Hai scelto di citare autori e movimenti (Kropotkin, l’anarchismo, il socialismo, i giornali del tempo) con grande precisione: come hai affrontato la ricerca storica e quanto ti sei concesso libertà narrativa?
Il giallo e la spy story sono solo un pretesto per raccontare quegli anni turbolenti: scioperi, proteste e rivendicazioni sociali. I personaggi e le loro storie sono frutto dell’immaginazione, ma si muovono dentro un contesto storico ricostruito con la maggiore fedeltà possibile. C’è una speranza all’orizzonte, una tensione ideale che però sfocia in mille rivoli, il socialismo, il sindacalismo riformista e quello rivoluzionario degli anarchici. Taline Davtyan, la giovane armena e Amelia Minervini, la suffragetta, sono le due protagoniste chiave per parlare dei temi politici, anche se le loro esistenze, costellate di contraddizioni, oscillano tra il desiderio di indipendenza, d’amore e di costrizioni familiari.

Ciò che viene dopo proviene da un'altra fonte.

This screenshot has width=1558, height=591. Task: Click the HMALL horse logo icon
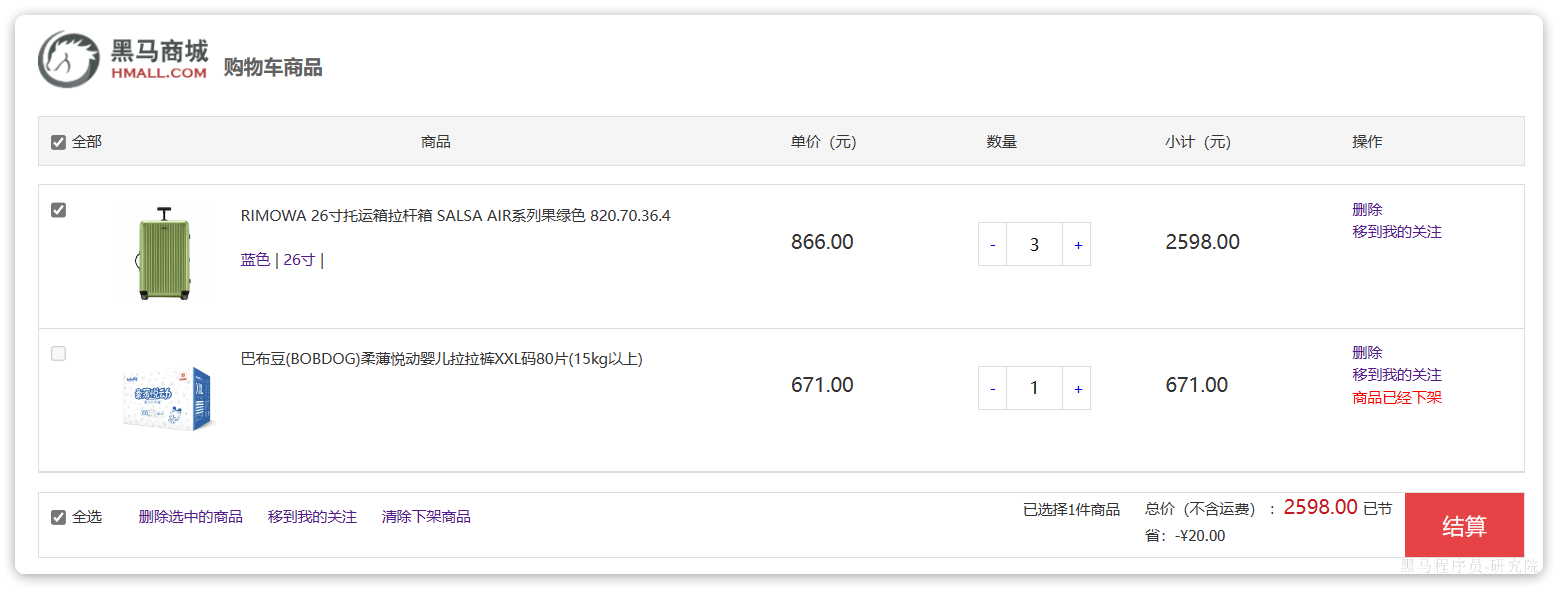(x=68, y=59)
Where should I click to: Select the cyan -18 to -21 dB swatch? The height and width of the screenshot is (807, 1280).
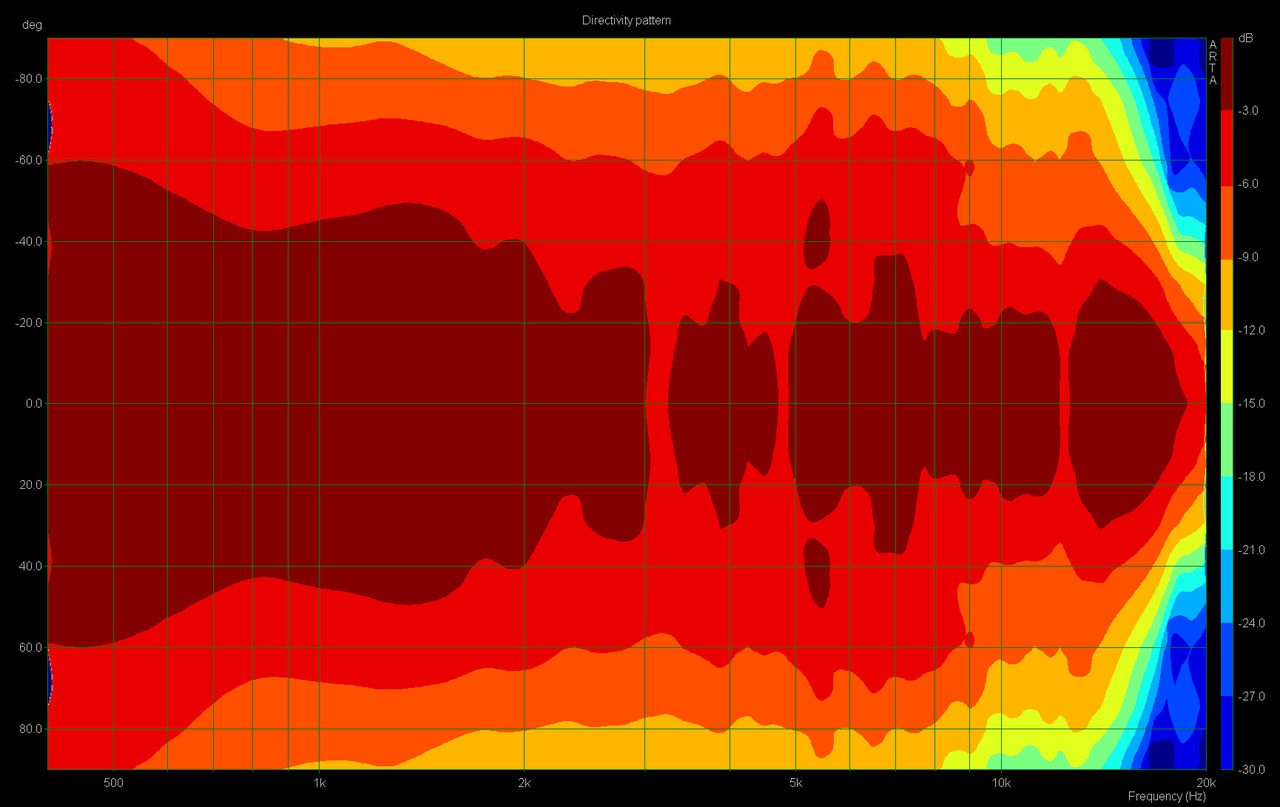click(1227, 514)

La Joannis, la nave al centro del mistero, sembra quasi un microcosmo chiuso in cui si riflettono tensioni politiche, personali e culturali. Possiamo leggerla anche come una metafora dell’Europa di inizio ’900?

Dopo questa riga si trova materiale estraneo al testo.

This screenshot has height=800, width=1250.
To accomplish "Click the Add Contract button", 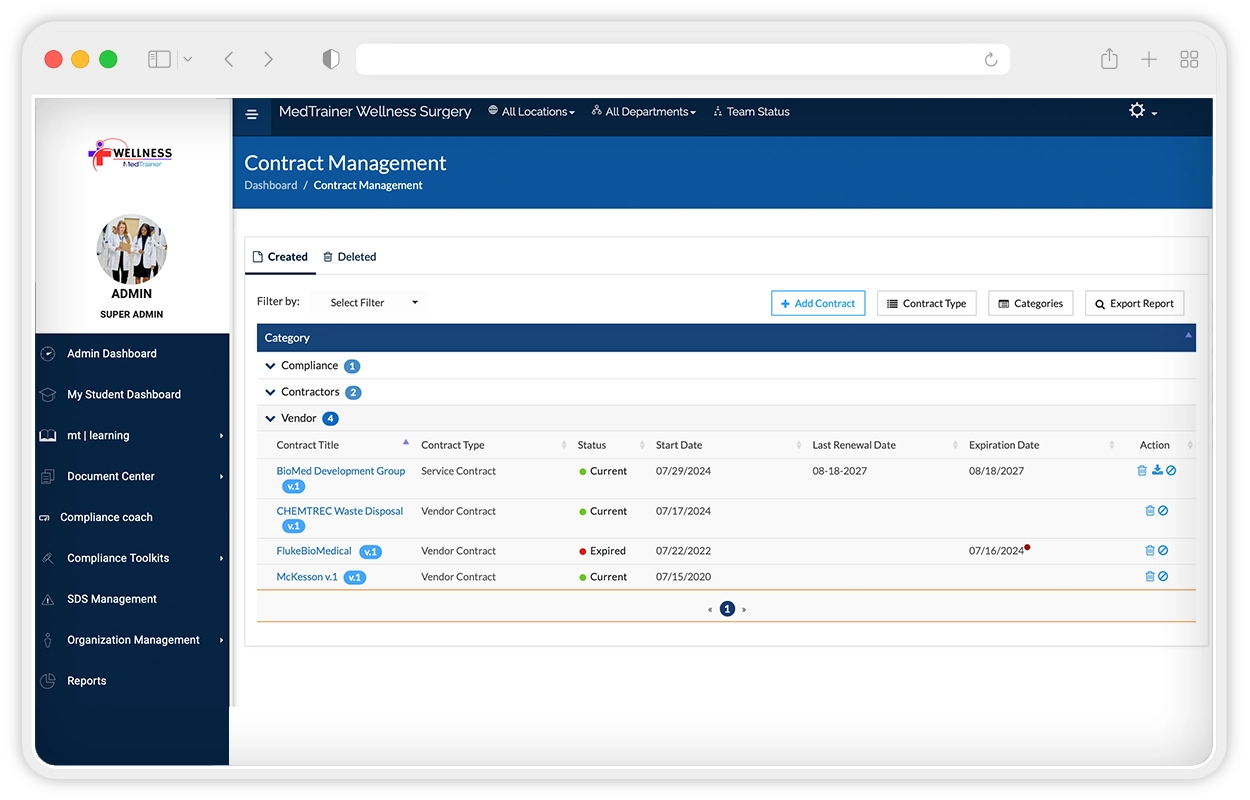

Sembra proprio di sì. Pare di assistere all’ineluttabilità della grande Storia e noi, nonostante la rabbia, le proteste di piazza e la ribellione, le vittime sacrificali. Il potere in genere sa come usare la propaganda, il condizionamento mentale, il pensiero unico. Oggi il gioco è più sottile, il potere ha più mezzi, è più infido e subdolo, più pericoloso. Il pacifismo di quei tempi fu sconfitto dalla voglia di sangue, da una massiccia campagna stampa nazionalistica fondata sull’esaltazione della guerra contro il grigiore della borghesia. Tornando a noi, cosa bisogna aspettarsi? Il nemico sembra già nel mirino della grande stampa, così come Edoardo nella sua indagine, abbiamo solo bisogno di trovare la pistola fumante per dare fuoco alle polveri.